:: Exercise materials

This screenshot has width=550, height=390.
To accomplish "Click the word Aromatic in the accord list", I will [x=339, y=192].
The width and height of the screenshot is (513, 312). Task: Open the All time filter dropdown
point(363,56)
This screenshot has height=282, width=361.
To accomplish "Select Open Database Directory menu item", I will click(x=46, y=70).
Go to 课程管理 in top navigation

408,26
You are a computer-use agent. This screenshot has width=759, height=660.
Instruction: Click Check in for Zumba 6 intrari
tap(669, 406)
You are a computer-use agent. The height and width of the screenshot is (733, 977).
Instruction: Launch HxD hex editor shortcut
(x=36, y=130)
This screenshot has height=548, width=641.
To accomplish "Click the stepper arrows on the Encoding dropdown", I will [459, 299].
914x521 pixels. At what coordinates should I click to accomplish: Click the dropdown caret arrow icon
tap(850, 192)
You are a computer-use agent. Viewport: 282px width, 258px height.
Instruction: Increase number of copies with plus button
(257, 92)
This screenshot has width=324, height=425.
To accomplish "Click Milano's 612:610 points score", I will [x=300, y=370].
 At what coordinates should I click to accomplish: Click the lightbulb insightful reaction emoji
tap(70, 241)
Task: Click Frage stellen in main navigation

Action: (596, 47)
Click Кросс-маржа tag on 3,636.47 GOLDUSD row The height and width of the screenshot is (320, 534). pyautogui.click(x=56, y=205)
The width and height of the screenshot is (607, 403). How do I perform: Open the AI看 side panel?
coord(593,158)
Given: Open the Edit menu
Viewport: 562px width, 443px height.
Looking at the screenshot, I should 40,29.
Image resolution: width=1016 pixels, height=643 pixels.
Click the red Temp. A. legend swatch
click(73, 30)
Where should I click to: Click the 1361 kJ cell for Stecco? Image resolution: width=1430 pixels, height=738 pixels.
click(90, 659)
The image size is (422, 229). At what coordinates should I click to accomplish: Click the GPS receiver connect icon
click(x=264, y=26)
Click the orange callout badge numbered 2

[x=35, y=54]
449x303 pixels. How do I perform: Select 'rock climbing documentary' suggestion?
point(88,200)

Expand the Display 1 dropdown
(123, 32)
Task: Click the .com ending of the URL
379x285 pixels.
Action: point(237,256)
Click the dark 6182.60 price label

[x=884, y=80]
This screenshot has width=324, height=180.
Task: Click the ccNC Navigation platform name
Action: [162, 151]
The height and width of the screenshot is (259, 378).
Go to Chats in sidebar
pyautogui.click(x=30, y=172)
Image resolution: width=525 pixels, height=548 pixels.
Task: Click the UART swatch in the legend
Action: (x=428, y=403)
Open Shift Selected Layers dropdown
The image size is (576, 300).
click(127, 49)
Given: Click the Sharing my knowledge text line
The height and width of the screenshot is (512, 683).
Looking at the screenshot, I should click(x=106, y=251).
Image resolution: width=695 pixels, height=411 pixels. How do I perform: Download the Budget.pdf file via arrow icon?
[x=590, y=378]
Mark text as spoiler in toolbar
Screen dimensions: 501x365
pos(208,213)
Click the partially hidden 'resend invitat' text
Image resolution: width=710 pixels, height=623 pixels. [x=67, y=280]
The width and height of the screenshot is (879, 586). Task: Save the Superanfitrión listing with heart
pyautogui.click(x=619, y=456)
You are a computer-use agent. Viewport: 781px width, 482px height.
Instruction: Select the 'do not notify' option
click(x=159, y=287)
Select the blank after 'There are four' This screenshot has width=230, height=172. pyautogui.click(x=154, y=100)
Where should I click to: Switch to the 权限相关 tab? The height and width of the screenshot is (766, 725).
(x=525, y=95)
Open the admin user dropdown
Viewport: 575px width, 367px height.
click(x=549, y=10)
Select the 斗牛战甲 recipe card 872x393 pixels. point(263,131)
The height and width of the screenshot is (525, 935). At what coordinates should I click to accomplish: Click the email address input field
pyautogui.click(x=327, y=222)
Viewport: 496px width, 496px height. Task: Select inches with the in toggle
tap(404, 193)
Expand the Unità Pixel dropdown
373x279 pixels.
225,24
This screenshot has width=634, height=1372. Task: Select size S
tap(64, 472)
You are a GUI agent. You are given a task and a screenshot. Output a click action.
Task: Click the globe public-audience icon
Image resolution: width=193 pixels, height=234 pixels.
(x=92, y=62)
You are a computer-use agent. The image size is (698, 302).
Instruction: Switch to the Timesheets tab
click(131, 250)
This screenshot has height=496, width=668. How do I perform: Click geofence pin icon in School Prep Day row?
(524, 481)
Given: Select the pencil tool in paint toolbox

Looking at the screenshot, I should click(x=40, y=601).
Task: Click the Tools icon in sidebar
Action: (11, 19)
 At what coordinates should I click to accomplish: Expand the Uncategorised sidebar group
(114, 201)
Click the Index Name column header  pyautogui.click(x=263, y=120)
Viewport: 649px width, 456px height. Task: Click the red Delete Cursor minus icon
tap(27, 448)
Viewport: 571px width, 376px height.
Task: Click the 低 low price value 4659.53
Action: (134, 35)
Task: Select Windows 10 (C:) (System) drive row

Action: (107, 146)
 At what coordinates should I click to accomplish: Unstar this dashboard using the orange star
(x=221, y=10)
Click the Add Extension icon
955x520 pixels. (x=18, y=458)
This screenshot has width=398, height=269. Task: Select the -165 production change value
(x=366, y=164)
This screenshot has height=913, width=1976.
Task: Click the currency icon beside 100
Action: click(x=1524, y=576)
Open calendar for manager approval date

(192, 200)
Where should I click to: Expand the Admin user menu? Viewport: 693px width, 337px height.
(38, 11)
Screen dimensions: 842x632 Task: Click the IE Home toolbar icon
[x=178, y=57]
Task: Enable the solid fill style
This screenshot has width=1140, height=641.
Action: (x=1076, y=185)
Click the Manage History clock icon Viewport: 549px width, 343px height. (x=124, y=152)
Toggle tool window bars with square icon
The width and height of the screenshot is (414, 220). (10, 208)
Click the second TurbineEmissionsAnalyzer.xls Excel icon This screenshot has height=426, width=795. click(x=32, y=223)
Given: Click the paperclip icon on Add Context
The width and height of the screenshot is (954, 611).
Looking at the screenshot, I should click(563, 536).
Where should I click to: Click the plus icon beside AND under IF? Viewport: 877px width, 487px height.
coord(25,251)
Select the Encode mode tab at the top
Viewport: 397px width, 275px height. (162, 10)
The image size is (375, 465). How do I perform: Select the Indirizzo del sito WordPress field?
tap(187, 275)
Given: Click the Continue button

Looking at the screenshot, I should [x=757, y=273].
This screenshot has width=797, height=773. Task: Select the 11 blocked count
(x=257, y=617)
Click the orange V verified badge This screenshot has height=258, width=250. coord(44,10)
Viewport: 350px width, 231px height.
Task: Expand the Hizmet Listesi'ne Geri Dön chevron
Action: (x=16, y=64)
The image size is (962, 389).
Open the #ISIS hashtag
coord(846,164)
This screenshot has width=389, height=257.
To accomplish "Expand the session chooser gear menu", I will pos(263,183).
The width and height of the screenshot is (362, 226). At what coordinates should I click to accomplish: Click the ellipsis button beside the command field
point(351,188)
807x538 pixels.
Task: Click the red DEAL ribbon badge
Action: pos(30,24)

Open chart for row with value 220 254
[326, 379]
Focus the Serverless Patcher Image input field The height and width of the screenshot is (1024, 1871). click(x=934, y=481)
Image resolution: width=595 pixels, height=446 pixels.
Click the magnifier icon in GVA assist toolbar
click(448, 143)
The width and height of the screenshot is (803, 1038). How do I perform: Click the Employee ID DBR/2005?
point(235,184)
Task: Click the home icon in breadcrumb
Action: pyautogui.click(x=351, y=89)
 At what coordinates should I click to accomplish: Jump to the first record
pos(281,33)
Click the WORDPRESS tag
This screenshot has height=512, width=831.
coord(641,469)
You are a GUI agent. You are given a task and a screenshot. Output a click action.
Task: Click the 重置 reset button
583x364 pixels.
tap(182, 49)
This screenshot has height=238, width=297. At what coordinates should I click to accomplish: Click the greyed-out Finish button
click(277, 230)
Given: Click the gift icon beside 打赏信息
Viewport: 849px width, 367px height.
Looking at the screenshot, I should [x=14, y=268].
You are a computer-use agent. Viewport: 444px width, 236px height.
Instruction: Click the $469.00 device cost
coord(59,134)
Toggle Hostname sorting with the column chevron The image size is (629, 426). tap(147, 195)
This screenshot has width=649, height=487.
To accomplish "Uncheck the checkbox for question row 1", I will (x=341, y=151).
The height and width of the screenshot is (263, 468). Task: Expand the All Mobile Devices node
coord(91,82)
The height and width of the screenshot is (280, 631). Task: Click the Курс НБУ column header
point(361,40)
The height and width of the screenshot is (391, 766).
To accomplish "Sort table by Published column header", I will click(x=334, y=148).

::::

• _What you will do_:
Above are the records; copy exactly the lines from the line with "Select the 斗牛战甲" through the line with "You are a computer-use agent. The image", both included.

• _Output below_:
Select the 斗牛战甲 recipe card 872x393 pixels. point(263,131)
The height and width of the screenshot is (525, 935). At what coordinates should I click to accomplish: Click the email address input field
pyautogui.click(x=327, y=222)
Viewport: 496px width, 496px height. Task: Select inches with the in toggle
tap(404, 193)
Expand the Unità Pixel dropdown
373x279 pixels.
225,24
This screenshot has width=634, height=1372. Task: Select size S
tap(64, 472)
You are a GUI agent. You are given a task and a screenshot. Output a click action.
Task: Click the globe public-audience icon
Image resolution: width=193 pixels, height=234 pixels.
(x=92, y=62)
You are a computer-use agent. The image size is (698, 302).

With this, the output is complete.